Plasmids and Lentiviral Vectors
Full-length mouse cDNA sequence for 11β-HSD1 was cloned into pLL3.7-BSD lentiviral vector. The RNAi construct for 11β-HSD1 was generated using one sequence in the coding region of 11β-HSD1: 5′ -GTACGGAACTGCATAAGCA-3′ (Sigma). Oligonucleotides containing this sequence or random sequence were subcloned into the lentiviral vector.
Lentivirus Production and Infection of J774A.1 Macrophage and 3T3-L1 Preadipocyte
Recombinant lentiviruses were produced by cotransfecting 293T cells with the lentivirus expression plasmid and packaging plasmids using Lipofectamine 2000 (Invitrogen) according to themanufacturer’s instruction. Infectious lentiviruses were harvested at 48 after transfection and filtered through 0.45 m cellulose acetate filters. The infection of 3T3-L1 preadipocytes and J774A.1 macrophages was carried out by adding lentivirus into the cell culture; the controls were infected with scrambled shRNA or vector. 12 hours after the incubation, the medium was changed. Infected cells were selected with BSD (3 mg/ml).
Preparation of PA
To avoid bacterial LPS contamination, 
PA were reconstituted to 10 mmol/L in ethanol, and diluted directly into warmed culture medium for experiments.
RNA Preparation and Quantitative Real-time PCR
Total RNA was extracted from epididymal adipose tissues using TRIZOL reagent (Invitrogen) according to the manufacturer’s instructions. Two micrograms of total RNA were reverse-transcribed with 200 U Moloney murine leukemia virus reverse transcriptase (M-MLV, Promega, Madison, WI, USA), and in the presence of 0.5 mmol/L deoxynucleotide triphosphate, 25 U RNase inhibitor, and 0.5 µg N15 random primers, in a total volume of 25 µl. PCR primers were designed by Primer5 software.

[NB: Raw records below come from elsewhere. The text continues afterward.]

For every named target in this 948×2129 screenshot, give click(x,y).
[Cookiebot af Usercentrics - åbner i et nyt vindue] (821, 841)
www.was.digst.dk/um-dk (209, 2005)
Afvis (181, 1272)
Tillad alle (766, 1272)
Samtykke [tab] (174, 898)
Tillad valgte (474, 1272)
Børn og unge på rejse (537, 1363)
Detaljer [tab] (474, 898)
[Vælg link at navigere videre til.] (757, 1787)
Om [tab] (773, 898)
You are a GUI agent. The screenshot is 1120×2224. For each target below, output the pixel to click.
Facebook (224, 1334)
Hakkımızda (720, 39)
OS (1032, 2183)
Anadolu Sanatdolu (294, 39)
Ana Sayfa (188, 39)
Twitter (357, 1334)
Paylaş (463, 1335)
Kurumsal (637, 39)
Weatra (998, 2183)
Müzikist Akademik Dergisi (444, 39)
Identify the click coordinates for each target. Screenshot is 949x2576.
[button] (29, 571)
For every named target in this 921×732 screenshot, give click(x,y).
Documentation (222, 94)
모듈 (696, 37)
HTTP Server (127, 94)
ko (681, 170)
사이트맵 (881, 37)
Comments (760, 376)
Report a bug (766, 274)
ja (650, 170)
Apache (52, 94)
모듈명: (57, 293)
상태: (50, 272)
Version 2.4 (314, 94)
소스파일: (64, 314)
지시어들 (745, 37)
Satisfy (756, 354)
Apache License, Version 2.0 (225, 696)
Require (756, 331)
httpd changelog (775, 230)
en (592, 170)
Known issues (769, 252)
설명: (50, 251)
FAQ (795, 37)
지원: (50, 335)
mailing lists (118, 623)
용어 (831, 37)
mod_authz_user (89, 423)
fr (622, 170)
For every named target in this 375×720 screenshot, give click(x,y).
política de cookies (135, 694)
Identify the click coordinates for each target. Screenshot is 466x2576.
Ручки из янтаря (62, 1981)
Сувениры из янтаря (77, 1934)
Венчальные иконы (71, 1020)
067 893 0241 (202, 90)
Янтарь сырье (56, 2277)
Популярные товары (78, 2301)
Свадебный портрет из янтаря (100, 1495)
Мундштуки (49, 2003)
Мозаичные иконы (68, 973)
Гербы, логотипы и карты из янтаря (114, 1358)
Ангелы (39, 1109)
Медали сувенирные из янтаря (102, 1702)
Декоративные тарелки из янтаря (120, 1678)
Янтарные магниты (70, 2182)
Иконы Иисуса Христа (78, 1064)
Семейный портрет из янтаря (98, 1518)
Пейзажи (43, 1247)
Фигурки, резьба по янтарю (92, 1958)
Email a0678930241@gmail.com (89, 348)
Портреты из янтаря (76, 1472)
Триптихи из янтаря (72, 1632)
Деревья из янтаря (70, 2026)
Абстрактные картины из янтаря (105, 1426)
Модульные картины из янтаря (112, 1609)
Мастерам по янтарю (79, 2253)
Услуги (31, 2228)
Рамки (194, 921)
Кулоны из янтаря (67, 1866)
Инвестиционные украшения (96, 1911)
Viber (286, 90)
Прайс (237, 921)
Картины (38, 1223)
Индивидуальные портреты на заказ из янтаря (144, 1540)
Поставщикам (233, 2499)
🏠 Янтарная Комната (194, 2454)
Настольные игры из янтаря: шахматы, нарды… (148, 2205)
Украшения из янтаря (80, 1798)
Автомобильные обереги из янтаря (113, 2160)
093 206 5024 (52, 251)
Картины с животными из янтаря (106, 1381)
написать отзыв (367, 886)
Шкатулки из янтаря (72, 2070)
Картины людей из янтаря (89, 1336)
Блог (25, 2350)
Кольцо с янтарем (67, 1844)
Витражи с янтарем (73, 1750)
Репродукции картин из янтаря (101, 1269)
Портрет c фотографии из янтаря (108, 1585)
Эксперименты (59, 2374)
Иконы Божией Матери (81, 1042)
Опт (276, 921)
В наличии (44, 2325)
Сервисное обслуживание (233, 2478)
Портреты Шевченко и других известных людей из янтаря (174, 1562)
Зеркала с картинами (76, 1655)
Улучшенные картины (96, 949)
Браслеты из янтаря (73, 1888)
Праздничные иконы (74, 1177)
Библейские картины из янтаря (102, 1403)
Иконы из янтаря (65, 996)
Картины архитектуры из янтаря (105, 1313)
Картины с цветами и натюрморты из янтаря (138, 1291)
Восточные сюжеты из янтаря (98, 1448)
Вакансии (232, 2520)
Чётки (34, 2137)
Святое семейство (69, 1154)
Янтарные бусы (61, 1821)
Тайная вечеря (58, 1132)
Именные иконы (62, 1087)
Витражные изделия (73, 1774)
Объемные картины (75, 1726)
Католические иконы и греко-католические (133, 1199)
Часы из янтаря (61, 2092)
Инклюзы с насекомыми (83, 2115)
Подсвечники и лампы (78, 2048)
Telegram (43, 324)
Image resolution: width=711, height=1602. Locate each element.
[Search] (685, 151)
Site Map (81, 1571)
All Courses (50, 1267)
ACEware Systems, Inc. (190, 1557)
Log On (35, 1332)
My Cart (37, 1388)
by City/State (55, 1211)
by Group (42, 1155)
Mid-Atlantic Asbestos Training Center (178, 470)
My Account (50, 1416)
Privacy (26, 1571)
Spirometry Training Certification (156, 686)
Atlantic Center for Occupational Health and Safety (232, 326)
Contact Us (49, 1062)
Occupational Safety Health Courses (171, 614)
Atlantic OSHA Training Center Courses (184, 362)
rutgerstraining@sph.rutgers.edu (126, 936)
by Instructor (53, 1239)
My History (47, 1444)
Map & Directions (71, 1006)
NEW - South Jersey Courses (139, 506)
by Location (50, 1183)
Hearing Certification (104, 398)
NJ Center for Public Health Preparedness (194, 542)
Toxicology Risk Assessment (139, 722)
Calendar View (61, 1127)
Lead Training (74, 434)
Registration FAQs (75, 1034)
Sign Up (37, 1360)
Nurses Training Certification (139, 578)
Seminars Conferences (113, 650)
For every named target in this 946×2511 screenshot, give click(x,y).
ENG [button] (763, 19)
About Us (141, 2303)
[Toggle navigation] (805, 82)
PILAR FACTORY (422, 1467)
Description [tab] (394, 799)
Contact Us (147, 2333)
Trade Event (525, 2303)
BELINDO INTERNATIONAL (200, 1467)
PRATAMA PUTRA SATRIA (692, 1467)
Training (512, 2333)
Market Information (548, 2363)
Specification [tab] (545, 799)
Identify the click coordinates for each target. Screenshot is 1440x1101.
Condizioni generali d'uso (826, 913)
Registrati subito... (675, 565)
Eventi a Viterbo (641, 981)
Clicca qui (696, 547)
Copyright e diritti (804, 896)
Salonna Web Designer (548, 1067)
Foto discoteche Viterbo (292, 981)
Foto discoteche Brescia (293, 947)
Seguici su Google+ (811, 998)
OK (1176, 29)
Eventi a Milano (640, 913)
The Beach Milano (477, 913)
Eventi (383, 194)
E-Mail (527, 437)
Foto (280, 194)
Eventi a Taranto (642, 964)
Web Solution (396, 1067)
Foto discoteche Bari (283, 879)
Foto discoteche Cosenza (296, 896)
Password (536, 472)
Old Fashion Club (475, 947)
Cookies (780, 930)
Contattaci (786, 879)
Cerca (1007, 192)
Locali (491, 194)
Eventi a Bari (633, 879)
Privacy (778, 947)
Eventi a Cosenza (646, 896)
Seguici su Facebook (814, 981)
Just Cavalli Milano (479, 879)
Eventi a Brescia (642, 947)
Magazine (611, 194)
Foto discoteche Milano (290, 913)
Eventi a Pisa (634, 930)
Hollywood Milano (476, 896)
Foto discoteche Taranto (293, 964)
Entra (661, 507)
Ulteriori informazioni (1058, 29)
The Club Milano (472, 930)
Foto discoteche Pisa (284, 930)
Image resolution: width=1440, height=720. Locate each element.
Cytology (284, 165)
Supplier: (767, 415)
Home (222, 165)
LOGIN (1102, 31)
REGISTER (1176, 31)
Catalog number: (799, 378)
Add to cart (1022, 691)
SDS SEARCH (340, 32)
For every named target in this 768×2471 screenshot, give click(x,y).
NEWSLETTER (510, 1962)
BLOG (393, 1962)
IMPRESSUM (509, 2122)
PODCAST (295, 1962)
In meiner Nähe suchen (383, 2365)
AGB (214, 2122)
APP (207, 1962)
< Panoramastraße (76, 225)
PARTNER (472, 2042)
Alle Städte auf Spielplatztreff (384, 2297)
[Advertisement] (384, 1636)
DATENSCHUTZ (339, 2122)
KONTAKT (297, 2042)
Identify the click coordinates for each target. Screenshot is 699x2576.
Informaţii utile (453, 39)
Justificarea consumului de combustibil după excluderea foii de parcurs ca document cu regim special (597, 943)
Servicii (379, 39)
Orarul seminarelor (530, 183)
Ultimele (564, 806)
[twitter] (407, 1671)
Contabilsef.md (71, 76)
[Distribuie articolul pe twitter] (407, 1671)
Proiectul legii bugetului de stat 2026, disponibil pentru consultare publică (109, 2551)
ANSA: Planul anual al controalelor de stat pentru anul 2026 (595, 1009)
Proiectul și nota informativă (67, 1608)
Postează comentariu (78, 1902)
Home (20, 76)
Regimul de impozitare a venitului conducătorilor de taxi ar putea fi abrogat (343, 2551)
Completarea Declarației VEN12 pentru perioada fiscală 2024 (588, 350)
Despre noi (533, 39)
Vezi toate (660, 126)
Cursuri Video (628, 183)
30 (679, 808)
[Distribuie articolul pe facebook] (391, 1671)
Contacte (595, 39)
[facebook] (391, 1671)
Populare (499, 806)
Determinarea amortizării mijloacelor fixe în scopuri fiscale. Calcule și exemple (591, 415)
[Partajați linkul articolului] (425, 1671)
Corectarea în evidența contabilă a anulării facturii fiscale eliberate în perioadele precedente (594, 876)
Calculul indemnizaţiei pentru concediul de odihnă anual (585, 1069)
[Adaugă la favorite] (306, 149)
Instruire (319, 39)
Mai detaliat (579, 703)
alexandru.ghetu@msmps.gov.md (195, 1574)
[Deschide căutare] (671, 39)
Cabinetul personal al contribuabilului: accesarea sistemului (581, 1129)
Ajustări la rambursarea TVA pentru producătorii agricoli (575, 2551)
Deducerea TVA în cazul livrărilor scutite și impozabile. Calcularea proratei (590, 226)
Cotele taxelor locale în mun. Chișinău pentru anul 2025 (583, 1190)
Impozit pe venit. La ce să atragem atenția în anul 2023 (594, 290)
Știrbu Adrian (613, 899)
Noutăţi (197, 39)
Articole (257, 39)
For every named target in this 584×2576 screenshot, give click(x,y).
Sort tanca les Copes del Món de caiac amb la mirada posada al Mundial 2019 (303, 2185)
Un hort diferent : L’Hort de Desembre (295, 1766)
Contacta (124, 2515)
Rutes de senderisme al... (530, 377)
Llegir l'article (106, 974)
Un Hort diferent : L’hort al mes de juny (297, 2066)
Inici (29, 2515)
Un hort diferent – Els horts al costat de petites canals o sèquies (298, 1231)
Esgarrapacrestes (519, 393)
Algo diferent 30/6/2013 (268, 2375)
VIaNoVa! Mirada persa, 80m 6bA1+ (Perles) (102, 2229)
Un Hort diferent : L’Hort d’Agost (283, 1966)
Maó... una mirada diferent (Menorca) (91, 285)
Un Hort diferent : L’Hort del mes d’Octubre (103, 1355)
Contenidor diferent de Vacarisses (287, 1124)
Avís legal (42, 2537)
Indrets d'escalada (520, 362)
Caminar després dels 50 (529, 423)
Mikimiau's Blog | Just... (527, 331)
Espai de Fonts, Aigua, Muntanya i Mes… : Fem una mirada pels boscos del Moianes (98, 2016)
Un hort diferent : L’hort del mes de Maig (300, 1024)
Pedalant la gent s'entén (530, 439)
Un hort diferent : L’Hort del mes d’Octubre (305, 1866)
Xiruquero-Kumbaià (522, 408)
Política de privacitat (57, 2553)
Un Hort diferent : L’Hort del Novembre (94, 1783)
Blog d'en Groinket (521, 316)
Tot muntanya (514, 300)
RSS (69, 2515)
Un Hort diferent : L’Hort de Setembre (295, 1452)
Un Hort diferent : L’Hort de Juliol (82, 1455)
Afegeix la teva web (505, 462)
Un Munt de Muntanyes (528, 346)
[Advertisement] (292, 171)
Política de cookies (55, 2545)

The sequences of the primers used are available upon request. Each quantitative real-time PCR was carried out in triplicate, in a 25 µl volume of SYBR Green Real-time PCR Master Mix (Toyobo, Osaka, Japan). The PCR program was designed as follows: 60 s at 95°C, followed by 40 cycles of 15 s at 95°C, 15 s at 60°C, 45 s at 72°C, and 5 s at 80°C on the plate reader (Rotor Gene-3000, Corbett Research, Sydney, Australia). All data were analyzed using the expression of the gene encoding β-actin as an internal reference. Expression for each gene is arbitrarily set at 1 to facilitate comparison between several groups.
Western Blot Analysis
For western blot analysis, cells or tissues were lysed in RIPA buffer (0.5% NP-40, 0.1% SDS, 150 mM NaCl, 50 mM Tris-Cl [pH 7.5]). Proteins were separated by SDS-PAGE, transferred to PVDF membrane (Millipore) and probed with anti-11β-HSD1 (Abcam), and anti-Tubulin (Abcam) antibodies.
Comparisons were performed using the Student’s t test for two groups, or ANOVA for multiple groups. Results are presented as means ± SEM. A p value of less than 0.05 was considered statistically significant.